* Work to be completed
From the entries below, gather each line containing the word "thumbnail".

━━━ Dataset excerpts

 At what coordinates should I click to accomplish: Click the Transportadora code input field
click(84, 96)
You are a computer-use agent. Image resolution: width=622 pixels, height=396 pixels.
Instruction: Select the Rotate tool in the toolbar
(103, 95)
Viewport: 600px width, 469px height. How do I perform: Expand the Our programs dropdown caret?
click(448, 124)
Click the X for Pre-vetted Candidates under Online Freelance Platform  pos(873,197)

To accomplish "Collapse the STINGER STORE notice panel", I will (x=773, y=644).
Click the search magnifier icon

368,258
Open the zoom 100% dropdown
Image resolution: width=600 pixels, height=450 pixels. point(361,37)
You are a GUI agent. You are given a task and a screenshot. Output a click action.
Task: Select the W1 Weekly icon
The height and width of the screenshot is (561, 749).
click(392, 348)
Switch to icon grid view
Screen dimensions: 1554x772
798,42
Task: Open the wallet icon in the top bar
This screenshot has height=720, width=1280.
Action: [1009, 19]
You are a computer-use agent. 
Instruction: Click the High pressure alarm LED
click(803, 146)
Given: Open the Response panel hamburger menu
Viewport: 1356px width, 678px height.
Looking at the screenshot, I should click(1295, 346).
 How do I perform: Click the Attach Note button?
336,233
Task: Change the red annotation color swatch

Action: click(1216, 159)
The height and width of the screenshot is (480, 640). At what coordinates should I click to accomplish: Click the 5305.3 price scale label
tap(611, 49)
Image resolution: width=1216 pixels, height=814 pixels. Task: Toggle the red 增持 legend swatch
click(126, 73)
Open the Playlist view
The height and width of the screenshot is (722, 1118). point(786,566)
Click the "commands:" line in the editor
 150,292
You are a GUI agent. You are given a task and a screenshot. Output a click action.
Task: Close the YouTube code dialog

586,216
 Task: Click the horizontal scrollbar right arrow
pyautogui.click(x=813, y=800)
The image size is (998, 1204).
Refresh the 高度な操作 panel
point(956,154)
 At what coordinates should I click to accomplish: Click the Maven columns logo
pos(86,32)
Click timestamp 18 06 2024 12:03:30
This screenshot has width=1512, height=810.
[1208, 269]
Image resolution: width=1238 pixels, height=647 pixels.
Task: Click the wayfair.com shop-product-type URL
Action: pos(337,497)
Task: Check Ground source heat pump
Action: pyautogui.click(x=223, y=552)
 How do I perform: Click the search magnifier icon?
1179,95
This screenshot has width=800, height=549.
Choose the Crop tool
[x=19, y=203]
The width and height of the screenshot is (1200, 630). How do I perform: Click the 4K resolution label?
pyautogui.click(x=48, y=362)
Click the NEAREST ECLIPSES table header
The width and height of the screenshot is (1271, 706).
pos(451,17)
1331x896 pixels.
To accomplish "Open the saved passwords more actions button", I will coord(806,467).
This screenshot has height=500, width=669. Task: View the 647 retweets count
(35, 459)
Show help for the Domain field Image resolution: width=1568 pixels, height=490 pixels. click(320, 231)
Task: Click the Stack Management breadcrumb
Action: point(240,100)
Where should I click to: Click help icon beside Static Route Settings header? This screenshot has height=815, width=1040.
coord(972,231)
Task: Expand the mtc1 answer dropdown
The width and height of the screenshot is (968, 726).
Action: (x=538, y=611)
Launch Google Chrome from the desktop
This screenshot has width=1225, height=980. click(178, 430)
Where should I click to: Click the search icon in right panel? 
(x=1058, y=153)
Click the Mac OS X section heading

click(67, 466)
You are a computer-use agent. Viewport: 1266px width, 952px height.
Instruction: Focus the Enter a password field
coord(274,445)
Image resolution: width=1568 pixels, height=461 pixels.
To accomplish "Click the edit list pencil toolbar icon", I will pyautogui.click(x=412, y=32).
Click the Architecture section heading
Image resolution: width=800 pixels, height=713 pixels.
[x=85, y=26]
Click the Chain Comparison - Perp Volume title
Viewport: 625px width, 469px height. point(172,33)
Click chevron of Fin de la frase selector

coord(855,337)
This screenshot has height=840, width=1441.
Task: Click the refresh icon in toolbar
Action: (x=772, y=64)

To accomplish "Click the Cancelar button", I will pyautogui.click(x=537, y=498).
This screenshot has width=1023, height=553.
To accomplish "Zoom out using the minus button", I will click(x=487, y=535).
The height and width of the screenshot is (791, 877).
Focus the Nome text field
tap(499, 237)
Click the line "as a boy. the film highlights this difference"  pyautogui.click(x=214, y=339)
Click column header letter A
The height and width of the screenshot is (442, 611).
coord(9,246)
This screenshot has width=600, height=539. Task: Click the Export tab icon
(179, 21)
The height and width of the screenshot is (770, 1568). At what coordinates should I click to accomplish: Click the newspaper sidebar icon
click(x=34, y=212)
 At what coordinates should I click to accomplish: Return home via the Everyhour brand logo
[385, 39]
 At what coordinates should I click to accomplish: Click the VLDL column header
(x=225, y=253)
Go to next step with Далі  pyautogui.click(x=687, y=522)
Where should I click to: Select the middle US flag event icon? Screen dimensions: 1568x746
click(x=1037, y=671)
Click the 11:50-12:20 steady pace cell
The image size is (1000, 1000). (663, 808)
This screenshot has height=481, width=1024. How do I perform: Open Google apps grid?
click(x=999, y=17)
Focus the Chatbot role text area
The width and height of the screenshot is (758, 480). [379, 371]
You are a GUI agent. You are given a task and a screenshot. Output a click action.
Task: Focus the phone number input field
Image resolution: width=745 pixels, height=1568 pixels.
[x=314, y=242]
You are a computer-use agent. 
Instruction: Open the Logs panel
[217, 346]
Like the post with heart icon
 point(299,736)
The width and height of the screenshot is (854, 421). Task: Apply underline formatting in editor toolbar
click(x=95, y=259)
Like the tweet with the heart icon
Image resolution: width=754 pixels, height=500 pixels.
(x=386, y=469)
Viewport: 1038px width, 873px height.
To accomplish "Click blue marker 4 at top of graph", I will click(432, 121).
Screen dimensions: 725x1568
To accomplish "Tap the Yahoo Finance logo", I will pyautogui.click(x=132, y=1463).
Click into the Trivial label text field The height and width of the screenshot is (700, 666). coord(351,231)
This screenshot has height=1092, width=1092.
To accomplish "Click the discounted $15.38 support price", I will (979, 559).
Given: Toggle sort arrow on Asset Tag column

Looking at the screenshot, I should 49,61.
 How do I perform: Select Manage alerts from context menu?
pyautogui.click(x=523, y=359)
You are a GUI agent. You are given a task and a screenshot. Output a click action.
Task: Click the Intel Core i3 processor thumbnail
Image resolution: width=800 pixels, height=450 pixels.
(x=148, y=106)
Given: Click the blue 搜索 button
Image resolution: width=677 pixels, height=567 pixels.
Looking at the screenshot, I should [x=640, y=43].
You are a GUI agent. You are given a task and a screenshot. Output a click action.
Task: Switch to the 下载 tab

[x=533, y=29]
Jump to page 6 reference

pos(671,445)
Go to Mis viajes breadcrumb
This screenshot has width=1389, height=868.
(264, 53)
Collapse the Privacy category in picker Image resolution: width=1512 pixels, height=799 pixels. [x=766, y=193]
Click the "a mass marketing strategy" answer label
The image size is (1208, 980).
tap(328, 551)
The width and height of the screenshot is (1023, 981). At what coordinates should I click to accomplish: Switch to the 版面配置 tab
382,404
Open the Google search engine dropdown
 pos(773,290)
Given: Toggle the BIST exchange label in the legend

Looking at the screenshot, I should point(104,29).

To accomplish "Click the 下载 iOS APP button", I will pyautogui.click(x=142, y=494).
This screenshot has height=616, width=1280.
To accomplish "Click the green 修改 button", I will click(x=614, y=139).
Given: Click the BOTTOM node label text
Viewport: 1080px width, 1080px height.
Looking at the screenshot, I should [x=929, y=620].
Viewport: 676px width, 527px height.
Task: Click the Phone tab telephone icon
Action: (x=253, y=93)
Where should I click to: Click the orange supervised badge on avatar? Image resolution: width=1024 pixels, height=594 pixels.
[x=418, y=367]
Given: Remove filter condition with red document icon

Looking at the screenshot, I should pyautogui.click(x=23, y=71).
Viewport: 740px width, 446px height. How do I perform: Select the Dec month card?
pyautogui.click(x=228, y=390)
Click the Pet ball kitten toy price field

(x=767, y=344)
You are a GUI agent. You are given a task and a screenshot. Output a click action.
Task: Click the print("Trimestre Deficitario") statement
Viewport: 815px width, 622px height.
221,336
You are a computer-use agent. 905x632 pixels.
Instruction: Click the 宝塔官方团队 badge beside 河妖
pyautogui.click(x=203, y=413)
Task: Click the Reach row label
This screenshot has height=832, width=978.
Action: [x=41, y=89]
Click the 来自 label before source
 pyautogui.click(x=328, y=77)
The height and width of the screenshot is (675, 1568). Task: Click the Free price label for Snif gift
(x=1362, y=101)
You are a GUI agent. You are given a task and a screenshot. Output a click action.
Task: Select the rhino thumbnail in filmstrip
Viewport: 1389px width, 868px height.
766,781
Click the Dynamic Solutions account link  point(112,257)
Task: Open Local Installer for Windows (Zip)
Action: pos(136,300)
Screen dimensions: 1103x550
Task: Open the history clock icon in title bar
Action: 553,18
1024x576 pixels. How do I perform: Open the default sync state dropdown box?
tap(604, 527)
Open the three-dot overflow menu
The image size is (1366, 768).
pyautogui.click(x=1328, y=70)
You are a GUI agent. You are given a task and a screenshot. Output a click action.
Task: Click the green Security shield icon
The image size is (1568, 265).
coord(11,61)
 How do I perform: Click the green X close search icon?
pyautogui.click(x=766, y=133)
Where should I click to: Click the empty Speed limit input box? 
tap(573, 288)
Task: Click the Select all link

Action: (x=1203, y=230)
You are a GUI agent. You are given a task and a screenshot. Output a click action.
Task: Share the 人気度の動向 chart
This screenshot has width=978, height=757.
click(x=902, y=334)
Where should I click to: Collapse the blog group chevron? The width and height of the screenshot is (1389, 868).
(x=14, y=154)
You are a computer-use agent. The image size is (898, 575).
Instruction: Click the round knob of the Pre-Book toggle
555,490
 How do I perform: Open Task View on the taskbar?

━━━━━━

* Completed exercise
Task: Click the Intel Core i3 processor thumbnail
Task: Select the rhino thumbnail in filmstrip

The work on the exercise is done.